Aos 17 eu pensei que James Bond, Rocky, quadrinhos da Marvel e Inspetor Clouseau seriam coisas de passado distante; assim como talk-show, Silvio Santos, Hebe, Renato Aragão e Woody Allen. Jamais imaginei que as pessoas iam chegar ao ponto de querer assistir uns imbecís dormindo ou jantando ! E que documentários sobre bichos mostrassem mais o apresentador-ego- estrela do que o animal apresentado !
Pensei que a pintura iria acabar ( e acho que foi meu grande acerto ) e que o teatro teria dúzias de Becketts, Pinters e Lorcas. Um otimista aos 17, eu tinha certeza que o mundo teria se esquecido da existência do Yes, do Genesis, do Rush e de Gentle Giant. Que todo mundo ia ser meio Eno ou Iggy Pop, minimalistas ou primais. Jamais pensei que em 2009 as pessoas ainda dessem bola pra jovens de cabelinhos soltos usando guitarra/baixo e bateria para falar dos mesmos assuntos/do mesmo modo; assuntos que com 17 eu já achava beeeem boring... Guitarras até poderiam ser usadas, mas como Iggy fazia naquela época, eram guitarras que anunciavam a morte das guitarras. Mas o própio Iggy se cansou e sentou a bunda no sofá de veludo.
Jamais pensei que haveria um micro-ondas, o celular e a internet. Mas tinha certeza que o câncer seria curado como uma gripe e que tuberculose, meningite e sarampo seriam doenças desaparecidas. Não pensei que as pessoas teriam horror/vergonha de serem velhos e que o padrão de beleza seria a anorexia.
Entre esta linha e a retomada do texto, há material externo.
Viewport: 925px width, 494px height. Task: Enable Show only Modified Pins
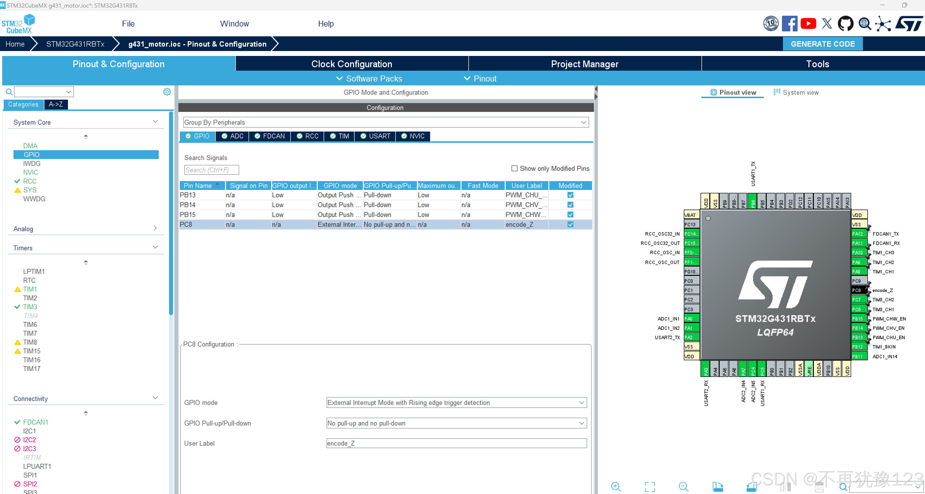[514, 168]
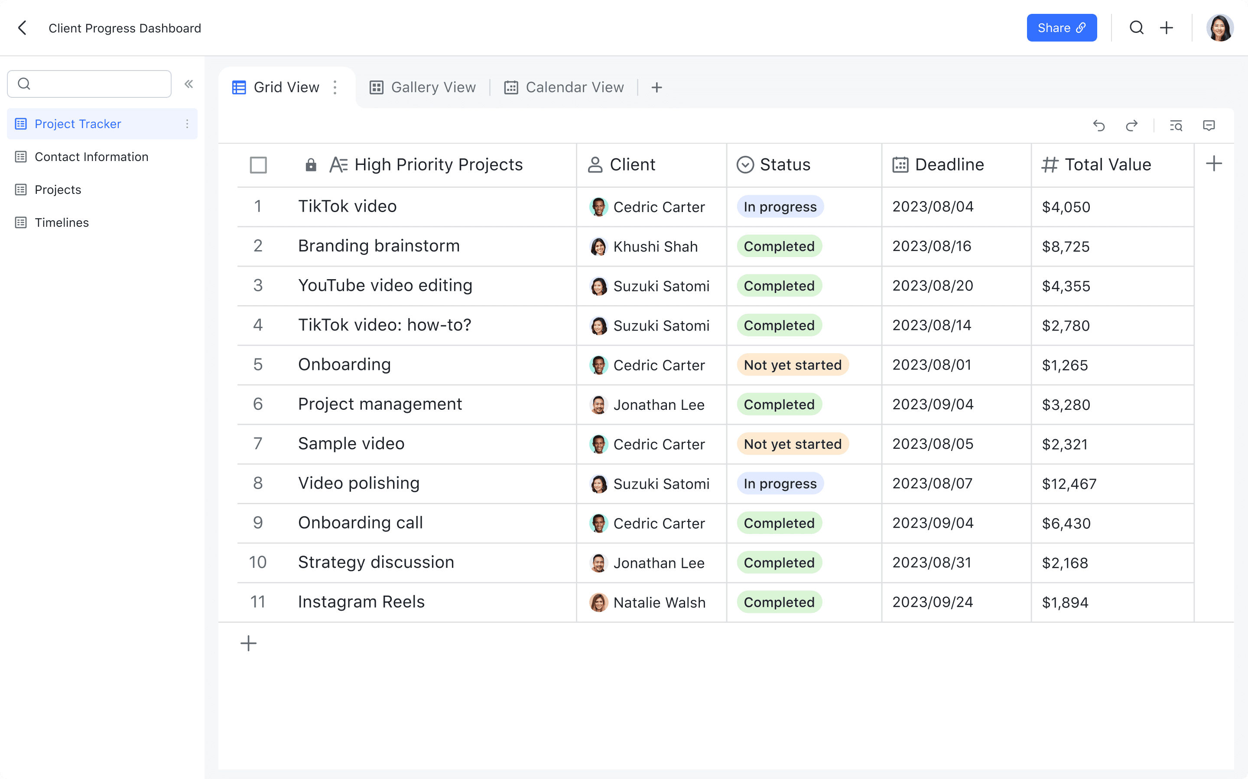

Pensei que as pessoas teriam o relax de aceitar sua natureza.
Tinha certeza que estaria solteiro aos 40 ( acertei ! ). Mas ver homens depilando pernas e peito... jamais ! E garotos ouvindo Chico/ Milton/ Gal... tá brincando?????
Mas errei. Todos erram aos 17. Não haverá uma base lunar, não existe jazz na tv, o cinema não evoluiu, o rock continua exatamente igual. A direita continua egoísta e a esquerda cega. O sexo satisfaz apenas a libido e não muda o mundo. A aids não tem cura completa e as neuroses se multiplicaram. Reagan foi um gênio perto de Bush e Obama é um Jimmy Carter feito por Denzel Washington. Apesar de aparelhinhos bacanas e brilharecos fugazes, o mundo mudou muito pouco. Talvez sua maior mudança seja o nascimento de uma nostalgia imensa ( as pessoas estão se tornando nostálgicas cada vez mais cedo ), um medo indefinido de tudo aquilo que é real, e jovens que hoje, aos 17, não sonham com vôos à Marte ou drogas que libertem a mente, eles sonham com uma conta bancária alta e uma plástica no nariz. E mesmo assim irão errar.